Your answer must be an exact repetition of every record.

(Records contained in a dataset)
::::::::

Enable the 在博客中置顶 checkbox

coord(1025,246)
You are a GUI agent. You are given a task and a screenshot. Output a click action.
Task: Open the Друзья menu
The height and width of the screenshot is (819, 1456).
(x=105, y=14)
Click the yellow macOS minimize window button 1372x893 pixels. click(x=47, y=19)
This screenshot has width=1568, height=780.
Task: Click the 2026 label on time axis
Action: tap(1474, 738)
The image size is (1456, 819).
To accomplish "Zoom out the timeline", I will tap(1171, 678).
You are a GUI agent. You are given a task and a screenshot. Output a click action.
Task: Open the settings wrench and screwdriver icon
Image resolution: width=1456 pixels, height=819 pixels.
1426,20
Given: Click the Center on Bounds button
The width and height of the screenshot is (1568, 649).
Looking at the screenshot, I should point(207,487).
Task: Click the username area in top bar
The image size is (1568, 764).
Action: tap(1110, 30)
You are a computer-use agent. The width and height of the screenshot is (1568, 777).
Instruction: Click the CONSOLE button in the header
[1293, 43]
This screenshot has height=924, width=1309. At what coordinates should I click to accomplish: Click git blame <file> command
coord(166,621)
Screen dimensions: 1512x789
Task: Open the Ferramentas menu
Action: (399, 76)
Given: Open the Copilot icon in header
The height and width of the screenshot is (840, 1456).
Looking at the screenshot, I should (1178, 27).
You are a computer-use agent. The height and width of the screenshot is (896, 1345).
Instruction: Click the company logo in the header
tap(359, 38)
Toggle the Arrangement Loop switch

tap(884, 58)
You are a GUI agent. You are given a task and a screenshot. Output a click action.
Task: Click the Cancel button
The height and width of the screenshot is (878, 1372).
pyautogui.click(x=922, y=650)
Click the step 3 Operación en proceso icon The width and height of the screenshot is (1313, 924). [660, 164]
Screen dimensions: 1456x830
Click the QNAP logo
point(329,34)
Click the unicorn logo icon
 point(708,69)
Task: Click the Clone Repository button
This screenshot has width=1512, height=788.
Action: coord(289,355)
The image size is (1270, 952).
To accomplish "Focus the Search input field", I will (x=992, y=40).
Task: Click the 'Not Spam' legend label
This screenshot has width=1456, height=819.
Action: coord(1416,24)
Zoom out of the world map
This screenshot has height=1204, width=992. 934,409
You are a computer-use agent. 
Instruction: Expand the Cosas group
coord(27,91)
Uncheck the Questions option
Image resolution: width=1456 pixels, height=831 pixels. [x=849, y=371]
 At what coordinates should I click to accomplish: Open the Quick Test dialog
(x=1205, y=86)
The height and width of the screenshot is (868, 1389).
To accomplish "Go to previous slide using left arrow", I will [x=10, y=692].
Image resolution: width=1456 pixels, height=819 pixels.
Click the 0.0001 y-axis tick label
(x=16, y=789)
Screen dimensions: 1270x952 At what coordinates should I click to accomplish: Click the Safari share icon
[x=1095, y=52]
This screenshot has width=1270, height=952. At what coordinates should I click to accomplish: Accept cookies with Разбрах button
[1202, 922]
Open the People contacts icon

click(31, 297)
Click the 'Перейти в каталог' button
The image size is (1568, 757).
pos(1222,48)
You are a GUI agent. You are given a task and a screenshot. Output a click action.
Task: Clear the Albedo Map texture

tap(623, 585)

::::::::

= Task output =
Enable the 在博客中置顶 checkbox

coord(1025,246)
You are a GUI agent. You are given a task and a screenshot. Output a click action.
Task: Open the Друзья menu
The height and width of the screenshot is (819, 1456).
(x=105, y=14)
Click the yellow macOS minimize window button 1372x893 pixels. click(x=47, y=19)
This screenshot has width=1568, height=780.
Task: Click the 2026 label on time axis
Action: tap(1474, 738)
The image size is (1456, 819).
To accomplish "Zoom out the timeline", I will tap(1171, 678).
You are a GUI agent. You are given a task and a screenshot. Output a click action.
Task: Open the settings wrench and screwdriver icon
Image resolution: width=1456 pixels, height=819 pixels.
1426,20
Given: Click the Center on Bounds button
The width and height of the screenshot is (1568, 649).
Looking at the screenshot, I should point(207,487).
Task: Click the username area in top bar
The image size is (1568, 764).
Action: tap(1110, 30)
You are a computer-use agent. The width and height of the screenshot is (1568, 777).
Instruction: Click the CONSOLE button in the header
[1293, 43]
This screenshot has height=924, width=1309. At what coordinates should I click to accomplish: Click git blame <file> command
coord(166,621)
Screen dimensions: 1512x789
Task: Open the Ferramentas menu
Action: (399, 76)
Given: Open the Copilot icon in header
The height and width of the screenshot is (840, 1456).
Looking at the screenshot, I should (1178, 27).
You are a computer-use agent. The height and width of the screenshot is (896, 1345).
Instruction: Click the company logo in the header
tap(359, 38)
Toggle the Arrangement Loop switch

tap(884, 58)
You are a GUI agent. You are given a task and a screenshot. Output a click action.
Task: Click the Cancel button
The height and width of the screenshot is (878, 1372).
pyautogui.click(x=922, y=650)
Click the step 3 Operación en proceso icon The width and height of the screenshot is (1313, 924). [660, 164]
Screen dimensions: 1456x830
Click the QNAP logo
point(329,34)
Click the unicorn logo icon
 point(708,69)
Task: Click the Clone Repository button
This screenshot has width=1512, height=788.
Action: coord(289,355)
The image size is (1270, 952).
To accomplish "Focus the Search input field", I will (x=992, y=40).
Task: Click the 'Not Spam' legend label
This screenshot has width=1456, height=819.
Action: coord(1416,24)
Zoom out of the world map
This screenshot has height=1204, width=992. 934,409
You are a computer-use agent. 
Instruction: Expand the Cosas group
coord(27,91)
Uncheck the Questions option
Image resolution: width=1456 pixels, height=831 pixels. [x=849, y=371]
 At what coordinates should I click to accomplish: Open the Quick Test dialog
(x=1205, y=86)
The height and width of the screenshot is (868, 1389).
To accomplish "Go to previous slide using left arrow", I will [x=10, y=692].
Image resolution: width=1456 pixels, height=819 pixels.
Click the 0.0001 y-axis tick label
(x=16, y=789)
Screen dimensions: 1270x952 At what coordinates should I click to accomplish: Click the Safari share icon
[x=1095, y=52]
This screenshot has width=1270, height=952. At what coordinates should I click to accomplish: Accept cookies with Разбрах button
[1202, 922]
Open the People contacts icon

click(31, 297)
Click the 'Перейти в каталог' button
The image size is (1568, 757).
pos(1222,48)
You are a GUI agent. You are given a task and a screenshot. Output a click action.
Task: Clear the Albedo Map texture

tap(623, 585)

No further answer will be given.